If I were to suggest an approach for family, friends, and healthcare providers for people suffering from sleep apnea and to the individuals themselves, it would be that there is no cookie-cutter plan for treating sleep apnea. Every body is different. Some people go home with their shiny new machine and sleep well immediately and for the rest of their lives. Some go home and immediately struggle to adjust, whether it's feelings of claustrophobia, the noise, the lights, an ill-fitting mask, an incorrect pressure setting, you name it. Some have an amazing first night and then nearly a year of struggling. There is no "it takes 4-6 weeks to kick in" type plan here. Well meaning folks will ask how you've slept every morning. Well meaning folks will tell you "you should be back to normal in about 2 months." Well meaning folks will tell you their experience with CPAP was "amazing" or "horrible" or "fill-in-the-blank." And as well meaning but often sleep-deprived patients, we may receive it well, laugh it off or burst into tears--often not when we expect or plan to!
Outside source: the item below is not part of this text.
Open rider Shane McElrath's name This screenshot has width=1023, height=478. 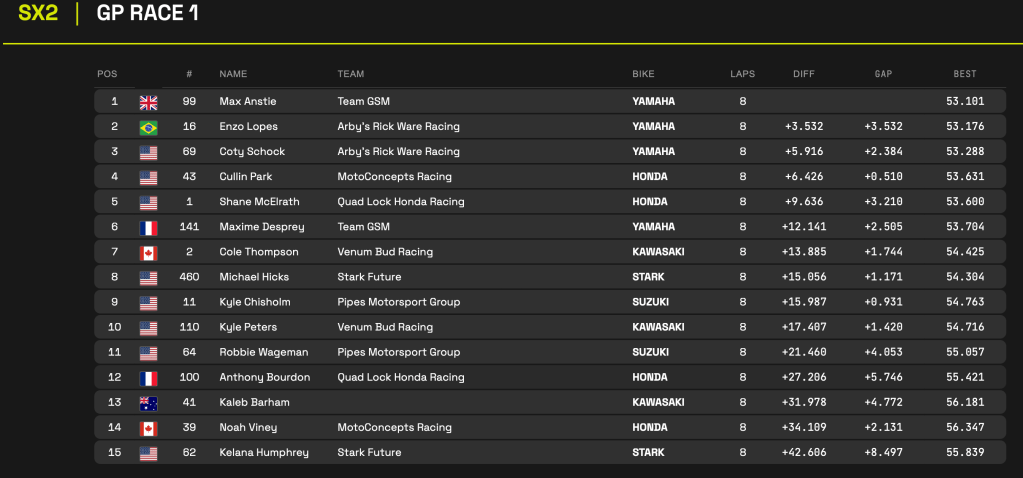(257, 202)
If I had to categorize and classify my experience, I'd put under "Success Stories." Right now, CPAP therapy is my one and only ticket to continued wellness. I tolerate my good ol' machine, sometimes I even almost like the little thing! Do I sometimes still wish that I could have some sort of magical one-time-only cure and not have to use it ever again? Honestly, yes. But the quality of the life I live each day because of how well I am able to sleep at night is the truest testament to how beneficial this therapy is for me. As I near the day I will celebrate my 27th year on this beautiful blue planet, I am immensely grateful to also be celebrating my 1st Wellniversary and to be surrounded near and far by people who showed incredible amounts of love, humor, kindness and patience through it all!